Business Fundamentals: A Comprehensive Guide
Loan: Source of external financing. Large companies and public entities require significant capital, often exceeding the lending capacity of individual financial institutions.
Leasing: A lease with an option to buy allows firms to manage assets and liabilities by paying a fee. After the lease term, the lessee can return the property or purchase it at a residual price.
Renting: A commercial contract where a company transfers the use of property to a client for a defined term, conveying use and enjoyment but not ownership, in exchange for a monthly payment. This often includes the provision of services to ensure the property’s functionality.

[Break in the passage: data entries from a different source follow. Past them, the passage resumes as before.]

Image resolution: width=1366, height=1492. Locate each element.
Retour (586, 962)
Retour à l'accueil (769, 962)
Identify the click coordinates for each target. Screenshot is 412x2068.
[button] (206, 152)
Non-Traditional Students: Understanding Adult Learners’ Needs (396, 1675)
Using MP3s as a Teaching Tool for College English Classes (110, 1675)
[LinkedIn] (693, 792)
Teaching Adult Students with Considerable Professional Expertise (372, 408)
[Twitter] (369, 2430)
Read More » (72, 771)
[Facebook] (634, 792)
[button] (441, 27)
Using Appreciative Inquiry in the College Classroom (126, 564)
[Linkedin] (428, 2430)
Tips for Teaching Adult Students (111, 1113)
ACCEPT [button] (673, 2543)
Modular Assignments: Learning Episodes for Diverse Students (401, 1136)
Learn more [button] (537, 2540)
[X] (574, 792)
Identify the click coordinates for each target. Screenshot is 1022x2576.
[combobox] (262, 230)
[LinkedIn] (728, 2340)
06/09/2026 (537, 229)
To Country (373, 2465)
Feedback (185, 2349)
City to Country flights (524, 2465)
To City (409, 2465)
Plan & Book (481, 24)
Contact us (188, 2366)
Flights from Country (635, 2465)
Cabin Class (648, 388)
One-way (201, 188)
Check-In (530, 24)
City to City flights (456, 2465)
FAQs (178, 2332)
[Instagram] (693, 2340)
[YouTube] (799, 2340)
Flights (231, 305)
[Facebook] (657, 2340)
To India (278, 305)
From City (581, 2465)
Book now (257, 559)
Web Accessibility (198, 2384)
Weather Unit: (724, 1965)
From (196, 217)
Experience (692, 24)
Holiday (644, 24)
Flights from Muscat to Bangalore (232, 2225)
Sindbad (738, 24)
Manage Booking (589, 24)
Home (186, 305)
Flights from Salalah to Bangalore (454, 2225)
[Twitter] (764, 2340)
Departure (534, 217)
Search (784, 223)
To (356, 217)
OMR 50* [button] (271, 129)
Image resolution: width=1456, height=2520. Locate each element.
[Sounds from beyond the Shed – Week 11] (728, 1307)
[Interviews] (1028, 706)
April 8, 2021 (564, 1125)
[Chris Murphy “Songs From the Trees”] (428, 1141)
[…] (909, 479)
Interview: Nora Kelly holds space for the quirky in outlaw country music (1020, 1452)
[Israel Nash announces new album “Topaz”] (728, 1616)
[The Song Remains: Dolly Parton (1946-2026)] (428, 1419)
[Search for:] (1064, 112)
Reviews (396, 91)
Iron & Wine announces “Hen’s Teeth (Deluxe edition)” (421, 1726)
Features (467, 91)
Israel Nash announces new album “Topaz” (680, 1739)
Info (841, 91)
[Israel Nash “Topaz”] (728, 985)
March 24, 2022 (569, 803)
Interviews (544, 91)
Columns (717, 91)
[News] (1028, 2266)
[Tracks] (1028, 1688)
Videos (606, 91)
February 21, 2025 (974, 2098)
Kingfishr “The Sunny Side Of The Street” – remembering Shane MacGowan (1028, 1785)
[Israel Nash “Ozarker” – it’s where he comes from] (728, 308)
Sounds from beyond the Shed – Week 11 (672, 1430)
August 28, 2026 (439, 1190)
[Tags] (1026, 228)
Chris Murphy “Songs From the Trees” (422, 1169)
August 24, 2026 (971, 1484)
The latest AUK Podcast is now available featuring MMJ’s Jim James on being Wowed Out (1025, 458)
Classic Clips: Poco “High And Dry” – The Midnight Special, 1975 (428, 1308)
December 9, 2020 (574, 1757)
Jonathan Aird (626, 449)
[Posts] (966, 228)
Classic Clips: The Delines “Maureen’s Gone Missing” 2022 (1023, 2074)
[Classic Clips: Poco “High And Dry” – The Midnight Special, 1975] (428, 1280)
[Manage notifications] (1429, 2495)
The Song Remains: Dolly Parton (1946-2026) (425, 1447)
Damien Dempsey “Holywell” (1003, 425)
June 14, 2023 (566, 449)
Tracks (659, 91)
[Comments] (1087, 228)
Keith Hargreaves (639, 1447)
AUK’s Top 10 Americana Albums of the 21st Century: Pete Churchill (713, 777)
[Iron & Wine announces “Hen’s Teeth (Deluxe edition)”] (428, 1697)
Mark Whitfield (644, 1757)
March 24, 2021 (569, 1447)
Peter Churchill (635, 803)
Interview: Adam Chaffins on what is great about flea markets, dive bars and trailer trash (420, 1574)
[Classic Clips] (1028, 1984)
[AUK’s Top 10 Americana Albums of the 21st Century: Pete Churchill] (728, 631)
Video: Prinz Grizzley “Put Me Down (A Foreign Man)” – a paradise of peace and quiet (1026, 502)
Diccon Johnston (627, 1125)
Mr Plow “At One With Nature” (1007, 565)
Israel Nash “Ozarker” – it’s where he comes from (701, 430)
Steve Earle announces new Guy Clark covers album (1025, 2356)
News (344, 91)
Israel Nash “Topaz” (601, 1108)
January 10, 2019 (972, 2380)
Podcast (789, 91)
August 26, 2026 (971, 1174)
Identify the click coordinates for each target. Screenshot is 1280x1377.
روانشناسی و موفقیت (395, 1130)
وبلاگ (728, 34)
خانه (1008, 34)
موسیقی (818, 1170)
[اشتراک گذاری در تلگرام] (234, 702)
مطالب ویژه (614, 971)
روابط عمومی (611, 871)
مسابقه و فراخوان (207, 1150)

Discounts: A transaction where the maker gives a bill of exchange to a third party to receive the amount in advance. Types include bank discounts, trade discounts, and financial discounts.
Business Area: A subsystem focused on market needs analysis and selecting optimal product/service introduction, sales, and marketing strategies.
Marketing Plan: A document outlining business goals, action programs, resources, and a schedule for implementation. Key tasks include business environment analysis and developing appropriate marketing strategies for product distribution.
Market: A group of individuals or organizations needing, wanting, or potentially wanting a particular product and possessing the economic and legal capacity to purchase it. Financial and legal capacity are both essential.
Human Resources Area: A business subsystem managing all aspects related to company employees.
Departmentalization: Grouping homogeneous units with common objectives. It’s related to company size and operational complexity.
Organization: A graphical representation of organizational units and their interrelationships.
Motivation: A combination of intellectual, physiological, and psychological factors determining the force and direction of energy in a given situation.
Market Research: Studying market characteristics, segmenting into meaningful groups, selecting a target market, and developing a successful marketing plan. Common objectives include gathering market information, assessing access methods, and defining significant market segments. Phases include information collection and conclusions.
Product: A good, service, or idea offered to the market with consumer value. It addresses consumer needs and is a key marketing mix variable. Consumers buy products based on problem-solving or benefits received, not just physical attributes.
Marketing Mix: A set of tools to achieve goals through a combination of marketing elements. The company uses these tools to meet requirements and achieve objectives.
Price: The value exchanged for a product or service. Price is a highly competitive, short-term marketing tool with significant psychological impact on consumers.
Promotion: A direct marketing tool communicating product existence, characteristics, advantages, and benefits to persuade potential buyers and stimulate demand.
Distribution: A marketing tool linking production and consumption. It delivers the product to the consumer when and where needed. Distribution channels include:
- Direct channel (no intermediaries)
- Short channel (manufacturer-retailer-consumer)
- Long channel (manufacturer-wholesaler-retailer-consumer)
Leadership: The personality attributes and abilities to guide and supervise individuals.
Total Quality Management: An evolved approach to quality management, encompassing continuous improvement and integrating previous quality control and assurance phases.